Maldita Nerea vuelve a crear magia con Un planeta llamado nosotros

No es solo música. Maldita Nerea es mucho más. Es una manera de ver la vida que no oculta la realidad, pero siempre la canta desde su vertiente más positiva. Por eso sus ausencias se hacen tan largas. Porque la banda liderada por Jorge Ruiz es una ovación a la ilusión y a la esperanza, una defensa de la vulnerabilidad, y un espacio de inclusión en el que todo el mundo tiene cabida. En definitiva, ‘Un planeta llamado nosotros’.

Su octavo álbum vio la luz el pasado 31 de enero ubicándose directamente en el primer puesto de la lista de ventas en España, lo que pone de manifiesto la necesidad que se tiene del grupo. El pasado 14 de febrero el WiZink Center de Madrid fue testigo de ello. Una primera parada de una gira que les llevará por ciudades como París, Londres y Dublín, para cruzar en marzo a México y regresar en abril para subirse a los escenarios, de momento, de Badajoz, Barcelona, Murcia, Córdoba y Gerona, sin olvidar la fecha que el propio Jorge anunció el viernes, y que les tendrá de nuevo actuando en la capital, el próximo 7 de junio.

Producido por Paco Salazar, ‘Un planeta llamado nosotros’ es uno de los trabajos más reflexivos de la banda, que vuelve a incidir y a enfatizar en el potencial humano, con temas como Extraordinario, que refleja la experiencia que el propio Jorge vivió con personas con discapacidad en la Transpirenaica, una de las pruebas más duras del mundo de mountain bike.

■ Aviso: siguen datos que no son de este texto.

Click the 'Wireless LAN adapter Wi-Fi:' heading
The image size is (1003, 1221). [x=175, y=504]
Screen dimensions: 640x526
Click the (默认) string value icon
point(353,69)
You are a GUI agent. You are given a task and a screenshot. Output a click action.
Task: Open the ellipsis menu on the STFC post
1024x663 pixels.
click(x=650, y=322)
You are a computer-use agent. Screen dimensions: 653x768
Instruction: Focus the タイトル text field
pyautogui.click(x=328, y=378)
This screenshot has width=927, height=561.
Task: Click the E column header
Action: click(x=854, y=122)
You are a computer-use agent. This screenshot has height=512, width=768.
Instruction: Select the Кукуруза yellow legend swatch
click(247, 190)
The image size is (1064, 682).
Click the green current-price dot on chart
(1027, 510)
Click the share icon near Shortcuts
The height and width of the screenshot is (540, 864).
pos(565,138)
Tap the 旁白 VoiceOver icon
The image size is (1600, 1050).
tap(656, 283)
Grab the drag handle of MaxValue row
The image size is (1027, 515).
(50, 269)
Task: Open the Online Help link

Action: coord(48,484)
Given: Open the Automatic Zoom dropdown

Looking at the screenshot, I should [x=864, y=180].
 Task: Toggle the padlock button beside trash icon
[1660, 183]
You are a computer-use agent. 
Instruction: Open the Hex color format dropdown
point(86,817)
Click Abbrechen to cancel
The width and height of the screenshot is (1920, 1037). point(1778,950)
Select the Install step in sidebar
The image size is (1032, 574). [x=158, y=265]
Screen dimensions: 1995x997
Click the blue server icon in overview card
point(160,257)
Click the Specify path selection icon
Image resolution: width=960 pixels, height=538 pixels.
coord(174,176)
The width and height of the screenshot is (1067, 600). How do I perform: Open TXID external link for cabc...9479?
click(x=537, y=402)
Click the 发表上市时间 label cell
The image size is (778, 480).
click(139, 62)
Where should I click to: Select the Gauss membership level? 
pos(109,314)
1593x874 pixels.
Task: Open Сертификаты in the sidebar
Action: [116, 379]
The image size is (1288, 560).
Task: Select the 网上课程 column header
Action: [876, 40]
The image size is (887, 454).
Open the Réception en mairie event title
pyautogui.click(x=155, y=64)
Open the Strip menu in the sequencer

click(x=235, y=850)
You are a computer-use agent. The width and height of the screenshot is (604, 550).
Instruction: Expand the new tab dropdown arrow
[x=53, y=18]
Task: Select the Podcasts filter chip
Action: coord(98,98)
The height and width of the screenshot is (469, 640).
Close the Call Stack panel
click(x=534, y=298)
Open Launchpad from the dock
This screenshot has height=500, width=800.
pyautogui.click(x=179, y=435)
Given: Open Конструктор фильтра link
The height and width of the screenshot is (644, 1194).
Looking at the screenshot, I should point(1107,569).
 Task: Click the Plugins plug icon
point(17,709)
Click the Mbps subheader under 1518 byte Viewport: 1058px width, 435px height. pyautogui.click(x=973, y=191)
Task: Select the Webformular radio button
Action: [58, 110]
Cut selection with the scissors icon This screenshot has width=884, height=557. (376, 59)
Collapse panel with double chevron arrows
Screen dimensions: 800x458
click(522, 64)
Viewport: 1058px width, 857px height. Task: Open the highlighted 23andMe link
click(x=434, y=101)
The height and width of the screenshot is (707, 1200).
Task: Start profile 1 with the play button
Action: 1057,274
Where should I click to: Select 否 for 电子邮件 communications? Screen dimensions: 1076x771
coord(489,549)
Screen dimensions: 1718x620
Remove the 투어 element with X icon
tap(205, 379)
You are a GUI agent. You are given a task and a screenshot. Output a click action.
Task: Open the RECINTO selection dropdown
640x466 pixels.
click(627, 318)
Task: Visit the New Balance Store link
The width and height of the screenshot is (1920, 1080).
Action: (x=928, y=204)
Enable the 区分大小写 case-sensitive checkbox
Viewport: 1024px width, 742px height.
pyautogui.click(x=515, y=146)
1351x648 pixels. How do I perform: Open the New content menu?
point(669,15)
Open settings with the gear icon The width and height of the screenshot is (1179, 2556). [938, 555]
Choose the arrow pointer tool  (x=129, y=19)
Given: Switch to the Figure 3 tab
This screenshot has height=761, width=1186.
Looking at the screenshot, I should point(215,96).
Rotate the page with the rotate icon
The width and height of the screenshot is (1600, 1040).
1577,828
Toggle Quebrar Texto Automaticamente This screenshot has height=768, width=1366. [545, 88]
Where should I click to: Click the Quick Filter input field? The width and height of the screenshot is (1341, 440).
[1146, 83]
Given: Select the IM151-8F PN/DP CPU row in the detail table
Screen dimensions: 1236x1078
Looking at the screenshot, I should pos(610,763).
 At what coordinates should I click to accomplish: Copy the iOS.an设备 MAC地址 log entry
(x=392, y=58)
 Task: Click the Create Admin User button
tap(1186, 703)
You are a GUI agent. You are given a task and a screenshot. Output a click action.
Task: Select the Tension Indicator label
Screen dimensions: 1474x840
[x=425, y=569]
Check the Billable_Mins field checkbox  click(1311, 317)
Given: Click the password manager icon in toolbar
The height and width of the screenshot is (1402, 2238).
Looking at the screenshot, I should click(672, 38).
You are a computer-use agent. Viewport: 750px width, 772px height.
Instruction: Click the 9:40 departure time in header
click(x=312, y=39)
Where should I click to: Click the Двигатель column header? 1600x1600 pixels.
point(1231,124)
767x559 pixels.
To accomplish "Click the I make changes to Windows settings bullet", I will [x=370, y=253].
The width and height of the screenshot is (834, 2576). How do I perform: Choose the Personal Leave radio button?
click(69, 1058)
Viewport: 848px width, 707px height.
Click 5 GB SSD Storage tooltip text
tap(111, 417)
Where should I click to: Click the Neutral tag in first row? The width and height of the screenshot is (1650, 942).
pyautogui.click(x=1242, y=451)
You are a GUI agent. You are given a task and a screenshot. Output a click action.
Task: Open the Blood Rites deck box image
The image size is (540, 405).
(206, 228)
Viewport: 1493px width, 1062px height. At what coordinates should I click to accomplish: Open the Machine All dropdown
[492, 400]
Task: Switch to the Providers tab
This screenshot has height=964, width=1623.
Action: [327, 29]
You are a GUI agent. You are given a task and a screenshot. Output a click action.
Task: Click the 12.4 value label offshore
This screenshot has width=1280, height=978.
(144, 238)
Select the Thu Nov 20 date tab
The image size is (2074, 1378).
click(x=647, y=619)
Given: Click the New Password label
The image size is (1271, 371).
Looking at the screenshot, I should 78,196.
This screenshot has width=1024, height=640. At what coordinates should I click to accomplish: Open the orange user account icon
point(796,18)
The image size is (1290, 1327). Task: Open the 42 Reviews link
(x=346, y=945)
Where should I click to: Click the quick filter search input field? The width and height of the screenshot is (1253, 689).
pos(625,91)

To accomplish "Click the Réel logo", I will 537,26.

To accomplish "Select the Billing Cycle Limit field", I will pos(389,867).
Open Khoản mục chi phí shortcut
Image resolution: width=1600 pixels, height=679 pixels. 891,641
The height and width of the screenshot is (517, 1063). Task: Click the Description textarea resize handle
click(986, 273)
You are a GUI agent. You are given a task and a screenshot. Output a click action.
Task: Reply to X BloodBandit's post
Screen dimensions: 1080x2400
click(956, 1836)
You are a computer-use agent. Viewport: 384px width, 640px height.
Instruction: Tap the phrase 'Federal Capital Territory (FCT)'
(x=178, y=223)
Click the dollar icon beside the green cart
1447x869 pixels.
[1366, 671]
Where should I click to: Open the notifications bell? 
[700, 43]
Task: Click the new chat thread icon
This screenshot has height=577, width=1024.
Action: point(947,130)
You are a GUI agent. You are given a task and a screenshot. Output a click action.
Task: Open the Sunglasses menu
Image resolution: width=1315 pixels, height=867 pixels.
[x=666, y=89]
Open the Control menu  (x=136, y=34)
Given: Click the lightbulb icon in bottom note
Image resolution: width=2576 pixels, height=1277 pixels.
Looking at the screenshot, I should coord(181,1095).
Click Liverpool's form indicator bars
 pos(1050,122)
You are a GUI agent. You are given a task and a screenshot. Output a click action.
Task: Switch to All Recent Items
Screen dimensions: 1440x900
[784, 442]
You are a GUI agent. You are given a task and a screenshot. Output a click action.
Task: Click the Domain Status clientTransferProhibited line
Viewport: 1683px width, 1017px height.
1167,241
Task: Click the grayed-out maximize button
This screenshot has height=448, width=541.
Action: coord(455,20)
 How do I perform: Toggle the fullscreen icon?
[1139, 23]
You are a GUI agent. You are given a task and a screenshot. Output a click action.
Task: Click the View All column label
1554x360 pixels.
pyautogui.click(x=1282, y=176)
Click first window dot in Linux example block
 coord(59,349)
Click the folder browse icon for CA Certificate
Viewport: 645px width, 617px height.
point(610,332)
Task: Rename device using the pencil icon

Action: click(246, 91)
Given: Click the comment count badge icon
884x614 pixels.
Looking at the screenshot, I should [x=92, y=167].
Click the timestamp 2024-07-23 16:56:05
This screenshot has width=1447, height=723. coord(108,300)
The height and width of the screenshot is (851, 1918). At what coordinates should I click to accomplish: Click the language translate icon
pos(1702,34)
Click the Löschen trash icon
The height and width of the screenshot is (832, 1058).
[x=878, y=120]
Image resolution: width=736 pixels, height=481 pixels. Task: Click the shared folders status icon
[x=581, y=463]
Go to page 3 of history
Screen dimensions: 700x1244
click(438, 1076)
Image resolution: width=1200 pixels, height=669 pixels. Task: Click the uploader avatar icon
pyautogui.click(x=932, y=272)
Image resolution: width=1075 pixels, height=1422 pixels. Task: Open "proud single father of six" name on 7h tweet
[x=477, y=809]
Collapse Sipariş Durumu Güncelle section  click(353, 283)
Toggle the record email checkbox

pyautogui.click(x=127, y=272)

Once temas, de los que ocho son totalmente inéditos y uno es una versión de una canción anterior, en lo que para el vocalista del grupo supone la madurez de Maldita Nerea.

Para el murciano crear música es un proceso que tiene mucho que ver con la magia porque ayuda a construir realidades que pueden mover el mundo. Como él mismo dice y reafirmó ante las miles de tortugas que se reunieron en el WiZink Center de Madrid, “la gratitud es el camino”, y su ‘ejército’ no puede estar más agradecido de volver a reunirse con Maldita Nerea y que sus canciones continúen llenando de luces las sombras que en ocasiones presenta la vida.